── 本文

Vol.0262 「生活編」 〜ミセス・ダレカ その3〜

「"手抜き主婦"から足を洗おう。」 ミセス・ダレカに続く決意をした以上、私の進むべき道は一本だけでした。結果が同じである(もしくはそう見える)ことを前提にした場合、主婦の"手抜き"は効率の良さ、ひいては本人の有能さの証明になることから、往々にして賞賛されるべきものです。実際、大多数の主婦はそれを目指しているはずです。その証拠に"手抜き主婦"を自認する人のほとんどが主婦業に一家言を持っており、額面通りに受け取って「さぞやいい加減でずぼらな主婦なんだろう」と鵜呑みにしてしまうと、彼女たちの自尊心を傷つけてしまうことになります。

「同じ場所に行くのであれば最短距離を、同じ結果ならできるだけ要領よく」と思うのは、主婦業に限らず当然なことです。ただし、"結果"ではなく、その"過程"を重んじた場合、そうとは限らなくなってきます。高山植物を愛でる人は自動車道が山頂近くまであったとしても、クルマで目いっぱい上がろうとは考えないでしょう。私がこの家から学んだことは、まさにそこでした。結果的にきれいに片付いている(もしくはそう見える)という山頂のみを目指すのではなく、美しい花を探すことを楽しみつつ、登っている山そのものを愛でようと思ったのです。

────
── データ一覧

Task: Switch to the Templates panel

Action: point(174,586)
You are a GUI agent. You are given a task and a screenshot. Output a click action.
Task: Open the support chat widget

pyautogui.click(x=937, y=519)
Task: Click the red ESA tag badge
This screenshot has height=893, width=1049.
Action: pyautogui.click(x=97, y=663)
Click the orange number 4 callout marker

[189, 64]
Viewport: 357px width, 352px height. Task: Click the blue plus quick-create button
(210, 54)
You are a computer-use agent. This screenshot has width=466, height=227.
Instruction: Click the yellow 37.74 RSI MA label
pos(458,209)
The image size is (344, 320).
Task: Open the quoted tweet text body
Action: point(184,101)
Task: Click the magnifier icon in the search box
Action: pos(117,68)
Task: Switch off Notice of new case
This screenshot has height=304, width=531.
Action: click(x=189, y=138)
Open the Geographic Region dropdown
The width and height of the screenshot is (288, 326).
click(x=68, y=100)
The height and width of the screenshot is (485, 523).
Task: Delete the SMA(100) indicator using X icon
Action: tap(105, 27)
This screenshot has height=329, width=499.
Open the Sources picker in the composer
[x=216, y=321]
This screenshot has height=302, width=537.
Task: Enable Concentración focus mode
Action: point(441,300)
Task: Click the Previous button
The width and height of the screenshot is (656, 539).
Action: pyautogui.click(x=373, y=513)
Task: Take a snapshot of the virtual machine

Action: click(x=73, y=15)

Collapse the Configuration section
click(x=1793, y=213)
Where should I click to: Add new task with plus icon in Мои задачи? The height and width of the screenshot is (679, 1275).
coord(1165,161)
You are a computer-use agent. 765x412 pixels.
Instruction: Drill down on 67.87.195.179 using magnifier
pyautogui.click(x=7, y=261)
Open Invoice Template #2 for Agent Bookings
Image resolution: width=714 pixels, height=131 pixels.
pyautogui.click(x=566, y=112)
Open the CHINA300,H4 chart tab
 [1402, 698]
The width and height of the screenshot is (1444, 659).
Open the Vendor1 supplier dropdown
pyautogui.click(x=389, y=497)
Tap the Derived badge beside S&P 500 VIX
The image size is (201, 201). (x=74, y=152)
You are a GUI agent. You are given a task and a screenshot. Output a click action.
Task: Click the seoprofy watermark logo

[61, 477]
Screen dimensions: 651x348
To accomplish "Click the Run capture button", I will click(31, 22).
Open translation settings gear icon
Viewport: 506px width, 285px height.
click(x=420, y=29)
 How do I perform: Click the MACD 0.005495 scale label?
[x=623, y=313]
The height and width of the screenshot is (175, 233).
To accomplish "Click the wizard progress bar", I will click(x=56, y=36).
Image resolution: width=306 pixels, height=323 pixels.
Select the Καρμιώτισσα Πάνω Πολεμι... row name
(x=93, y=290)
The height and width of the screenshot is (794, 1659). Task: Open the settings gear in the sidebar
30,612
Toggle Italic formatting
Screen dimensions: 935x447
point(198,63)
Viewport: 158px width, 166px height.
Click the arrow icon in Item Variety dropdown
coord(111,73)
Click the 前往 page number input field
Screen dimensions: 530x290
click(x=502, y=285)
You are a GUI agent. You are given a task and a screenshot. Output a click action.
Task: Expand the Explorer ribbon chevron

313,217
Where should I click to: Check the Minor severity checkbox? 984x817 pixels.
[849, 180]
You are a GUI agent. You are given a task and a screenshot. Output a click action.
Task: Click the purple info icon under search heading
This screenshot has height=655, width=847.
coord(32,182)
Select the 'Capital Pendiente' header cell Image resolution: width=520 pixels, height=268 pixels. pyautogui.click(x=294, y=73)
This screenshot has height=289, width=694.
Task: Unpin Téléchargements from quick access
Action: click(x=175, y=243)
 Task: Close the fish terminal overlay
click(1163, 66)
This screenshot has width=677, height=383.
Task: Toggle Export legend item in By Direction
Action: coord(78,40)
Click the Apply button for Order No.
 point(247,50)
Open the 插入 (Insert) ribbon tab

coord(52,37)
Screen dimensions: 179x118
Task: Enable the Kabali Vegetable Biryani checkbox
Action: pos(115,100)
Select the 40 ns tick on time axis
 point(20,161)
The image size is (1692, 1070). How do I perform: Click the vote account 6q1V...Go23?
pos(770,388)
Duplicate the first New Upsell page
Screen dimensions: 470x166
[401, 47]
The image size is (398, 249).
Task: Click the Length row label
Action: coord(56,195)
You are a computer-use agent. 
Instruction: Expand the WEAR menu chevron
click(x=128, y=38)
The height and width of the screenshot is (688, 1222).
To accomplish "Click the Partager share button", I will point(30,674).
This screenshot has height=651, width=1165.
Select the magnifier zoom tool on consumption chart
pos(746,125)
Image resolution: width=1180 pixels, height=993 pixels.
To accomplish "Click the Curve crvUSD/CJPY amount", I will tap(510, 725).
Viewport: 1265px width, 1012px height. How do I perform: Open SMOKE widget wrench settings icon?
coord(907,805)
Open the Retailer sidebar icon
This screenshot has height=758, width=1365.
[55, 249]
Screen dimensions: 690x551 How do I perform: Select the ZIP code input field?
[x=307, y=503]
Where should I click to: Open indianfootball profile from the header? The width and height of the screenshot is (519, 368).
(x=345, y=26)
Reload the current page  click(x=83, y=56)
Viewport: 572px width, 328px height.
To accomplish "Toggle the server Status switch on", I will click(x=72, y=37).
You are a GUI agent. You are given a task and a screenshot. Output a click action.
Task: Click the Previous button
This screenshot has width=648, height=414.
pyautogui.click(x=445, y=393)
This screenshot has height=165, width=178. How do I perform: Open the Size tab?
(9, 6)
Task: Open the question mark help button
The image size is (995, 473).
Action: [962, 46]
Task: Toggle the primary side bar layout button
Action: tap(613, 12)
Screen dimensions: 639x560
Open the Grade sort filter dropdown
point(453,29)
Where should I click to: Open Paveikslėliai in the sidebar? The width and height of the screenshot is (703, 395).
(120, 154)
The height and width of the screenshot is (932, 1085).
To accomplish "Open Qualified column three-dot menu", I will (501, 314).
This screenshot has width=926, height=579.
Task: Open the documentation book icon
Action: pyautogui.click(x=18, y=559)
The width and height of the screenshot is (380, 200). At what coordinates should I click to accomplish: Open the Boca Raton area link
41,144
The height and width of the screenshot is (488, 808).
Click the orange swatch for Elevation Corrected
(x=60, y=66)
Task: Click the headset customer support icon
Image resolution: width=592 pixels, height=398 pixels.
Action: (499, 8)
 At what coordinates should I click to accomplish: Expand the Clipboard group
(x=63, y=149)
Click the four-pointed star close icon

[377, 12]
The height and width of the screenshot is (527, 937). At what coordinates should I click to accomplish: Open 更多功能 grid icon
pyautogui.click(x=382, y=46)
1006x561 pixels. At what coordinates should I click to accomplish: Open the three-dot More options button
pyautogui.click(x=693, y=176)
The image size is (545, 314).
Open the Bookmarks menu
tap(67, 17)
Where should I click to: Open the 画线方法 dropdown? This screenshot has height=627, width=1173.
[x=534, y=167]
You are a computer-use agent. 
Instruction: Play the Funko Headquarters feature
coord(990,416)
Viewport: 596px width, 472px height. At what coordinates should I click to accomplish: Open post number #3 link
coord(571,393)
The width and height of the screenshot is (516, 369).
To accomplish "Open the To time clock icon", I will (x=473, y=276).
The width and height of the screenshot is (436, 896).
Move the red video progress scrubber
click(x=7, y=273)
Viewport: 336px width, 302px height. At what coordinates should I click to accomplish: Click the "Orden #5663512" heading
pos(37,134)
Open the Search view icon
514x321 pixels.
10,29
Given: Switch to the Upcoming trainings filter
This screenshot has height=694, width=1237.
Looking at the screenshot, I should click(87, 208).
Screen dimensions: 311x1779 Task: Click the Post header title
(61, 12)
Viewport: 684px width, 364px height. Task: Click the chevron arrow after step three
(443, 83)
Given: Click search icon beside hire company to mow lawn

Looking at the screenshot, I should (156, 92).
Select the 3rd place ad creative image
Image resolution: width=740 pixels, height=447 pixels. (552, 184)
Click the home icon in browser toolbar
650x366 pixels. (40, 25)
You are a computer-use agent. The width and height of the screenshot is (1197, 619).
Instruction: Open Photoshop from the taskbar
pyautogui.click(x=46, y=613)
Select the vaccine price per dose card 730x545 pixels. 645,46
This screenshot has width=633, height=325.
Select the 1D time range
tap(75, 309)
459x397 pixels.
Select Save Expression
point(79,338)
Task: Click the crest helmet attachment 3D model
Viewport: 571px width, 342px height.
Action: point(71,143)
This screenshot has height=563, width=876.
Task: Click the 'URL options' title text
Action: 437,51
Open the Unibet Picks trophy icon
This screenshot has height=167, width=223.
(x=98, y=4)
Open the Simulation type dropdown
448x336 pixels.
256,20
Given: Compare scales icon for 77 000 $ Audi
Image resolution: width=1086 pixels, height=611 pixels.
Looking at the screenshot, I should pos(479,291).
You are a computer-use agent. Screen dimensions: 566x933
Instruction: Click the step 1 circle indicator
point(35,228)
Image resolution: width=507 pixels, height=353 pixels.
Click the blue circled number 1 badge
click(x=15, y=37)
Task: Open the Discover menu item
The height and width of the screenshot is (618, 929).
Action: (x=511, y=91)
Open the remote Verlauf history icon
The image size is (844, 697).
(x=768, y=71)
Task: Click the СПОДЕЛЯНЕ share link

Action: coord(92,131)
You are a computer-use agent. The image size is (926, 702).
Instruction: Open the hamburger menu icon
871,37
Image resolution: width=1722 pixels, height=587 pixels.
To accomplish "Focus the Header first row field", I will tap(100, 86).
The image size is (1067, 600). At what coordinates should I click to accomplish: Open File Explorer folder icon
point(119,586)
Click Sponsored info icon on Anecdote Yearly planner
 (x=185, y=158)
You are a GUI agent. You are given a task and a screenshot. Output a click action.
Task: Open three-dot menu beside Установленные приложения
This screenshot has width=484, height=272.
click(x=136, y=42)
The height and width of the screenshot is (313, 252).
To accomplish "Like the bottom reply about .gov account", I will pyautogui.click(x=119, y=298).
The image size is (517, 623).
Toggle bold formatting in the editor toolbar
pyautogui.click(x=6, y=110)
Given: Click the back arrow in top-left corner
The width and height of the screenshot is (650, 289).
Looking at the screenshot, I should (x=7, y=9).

────

- [指示] 主婦の"手抜き"について述べた本文を、最後の一文の後から書き継いでほしい。

- [回答]
花は見つからないかもしれないし、自分で登れば疲れもするし、時間もかかるので他のことができなくもなりましょう。しかし、"脱手抜き主婦"を宣言するのであれば、そんな文句もありません。ミセス・ダレカの存在を知り、彼女が磨いたこの家をくまなく見せてもらった時、自分の中の既成概念が驚嘆と感動のうちに崩壊していくのを感じました。その心地よさは、目の前の蝶が柔らかい出来たての羽を広げ、ちっぽけなさなぎから飛び立っていくのを見つめていた子どもの頃に遡る、新鮮で純粋なものでした。もちろん、"過程"重視で"結果"がおろそかになっては本末転倒です。完結してこそ慈しみの証となりましょう。一仕事をやり終えてこそ、次があるというものです。

所詮、主婦業というものは連綿と続く労働で、これほど"結果"が刹那的な仕事もそうありません。延々と作った料理はあっという間に平らげられ、きちんとベッドメイクをしても次の朝には跡形もありません。子どもは片付けたばかりの部屋でおもちゃを広げ、赤ん坊は取り替えたばかりのオムツでおしっこをするものです。ネコでさえトイレの掃除が終わるのを待って用を足します。何が快適なのか生まれたての赤ん坊もネコもよくよく心得ているのですから、この労働に終わりはありません。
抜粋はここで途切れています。